Energie

Gabriel kritisiert Merkels Haltung zur Atomkraft

Karsten Wiedemann05. Juli 2009

Gabriel forderte die deutschen AKW-Betreiber in der "Frankfurter Rundschau" auf, "die ältesten und problematischsten Reaktoren abzuschalten und deren Stromkontingente auf die jüngeren
Anlagen zu übertragen". Moderne und sichere Reaktoren köntnen dafür länger am Netz bleiben, wie dies im Atomkonsens vorgesehen sei.

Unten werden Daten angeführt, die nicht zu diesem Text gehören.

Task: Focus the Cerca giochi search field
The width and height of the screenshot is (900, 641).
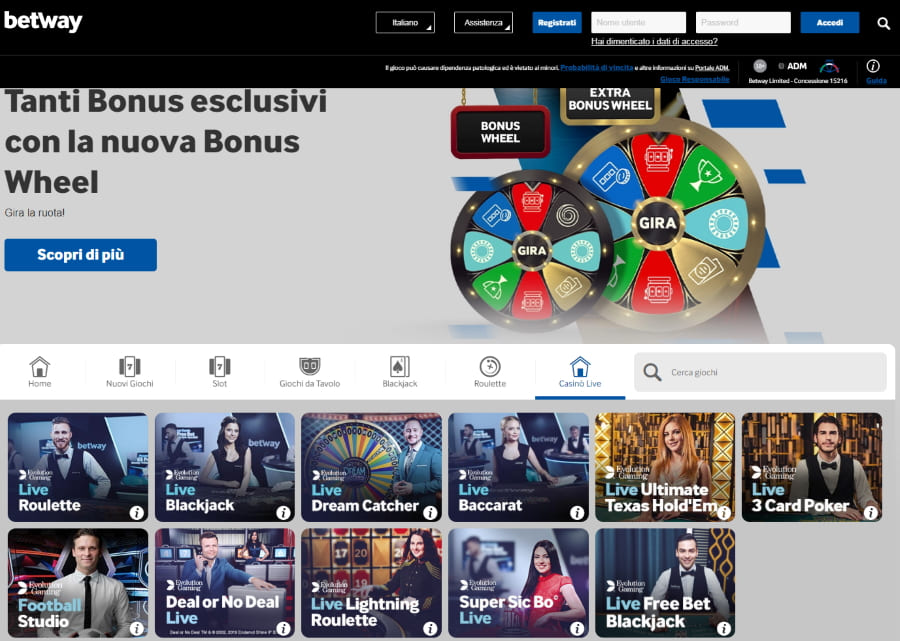Action: 761,372
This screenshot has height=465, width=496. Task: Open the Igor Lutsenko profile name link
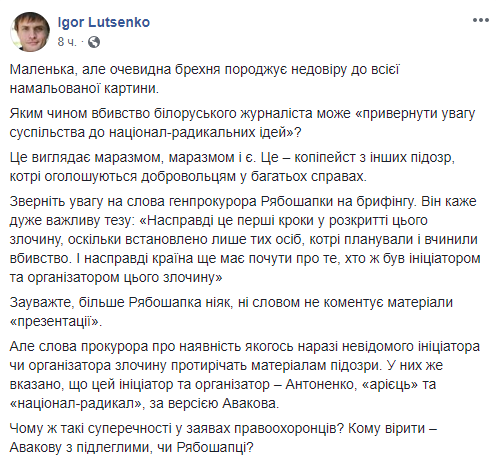point(104,22)
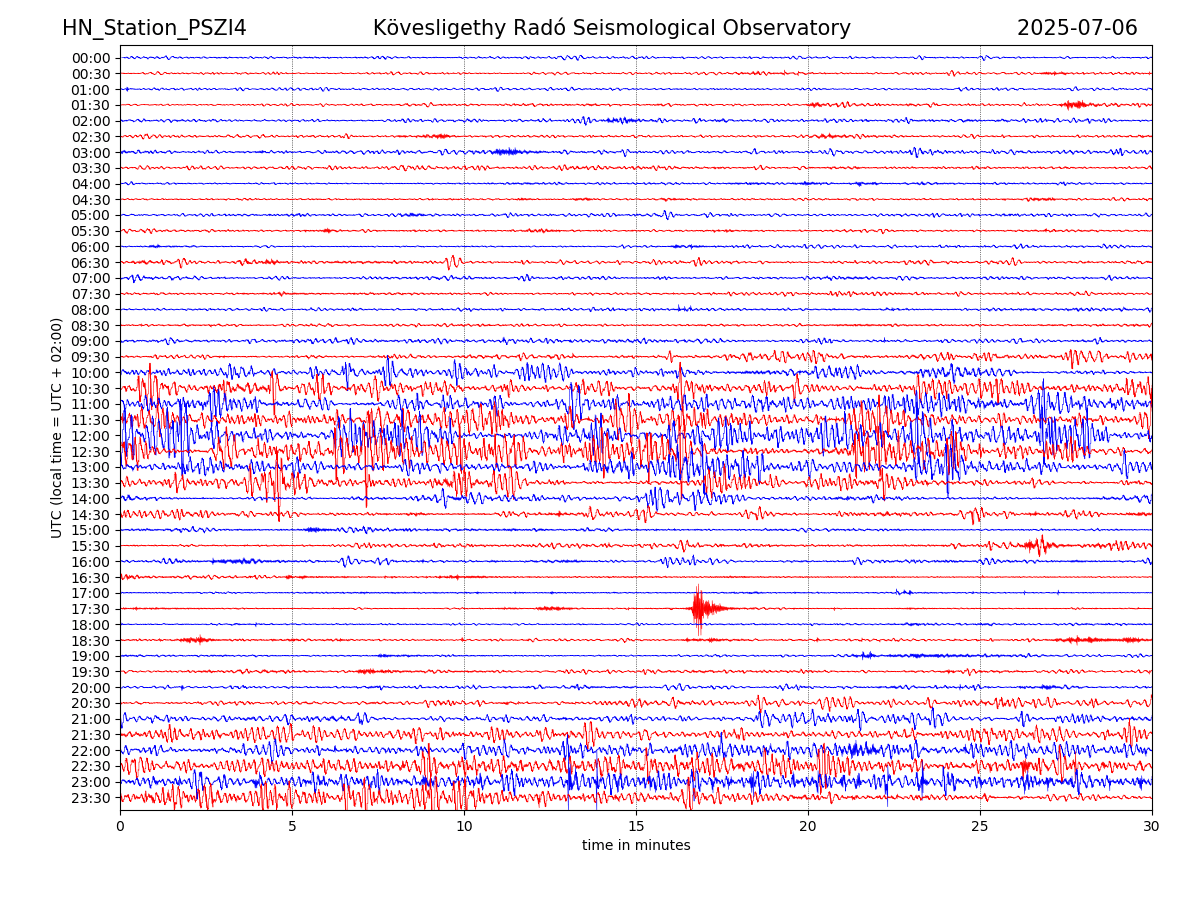Click the 30 tick on the x-axis
This screenshot has width=1200, height=900.
point(1152,825)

Der Pannenreaktot in Krümmel wird vorerst nicht wieder ans Netz gehen. Gabriel verwies darauf, dass die Ursache für den Zwischenfall am Samstag wie schon bei anderen Zwischenfällen am Trafo
und in der Elektronik des Kraftwerkes zu suchen sei. "Ich nehme dies zum Anlass, anlagenübergreifend die elektrischen Systeme in den Atomreaktoren überprüfen zu lassen."

Krümmel bleibt Offline

Er sei sich mit der schleswig-holsteinischen Atomaufsicht einig, dass ein Wiederanfahren des Reaktors Krümmel nur nach vorheriger Zustimmung der Bundesaufsicht erfolgen wird", sagte Gabriel.
Die schleswig-holsteinische Sozialministerin Gitta Trauernicht (SPD), für die Atomaufsicht zuständig, will nun die Zuverlässigkeit des Betriebers Vattenfall überprüfen lassen.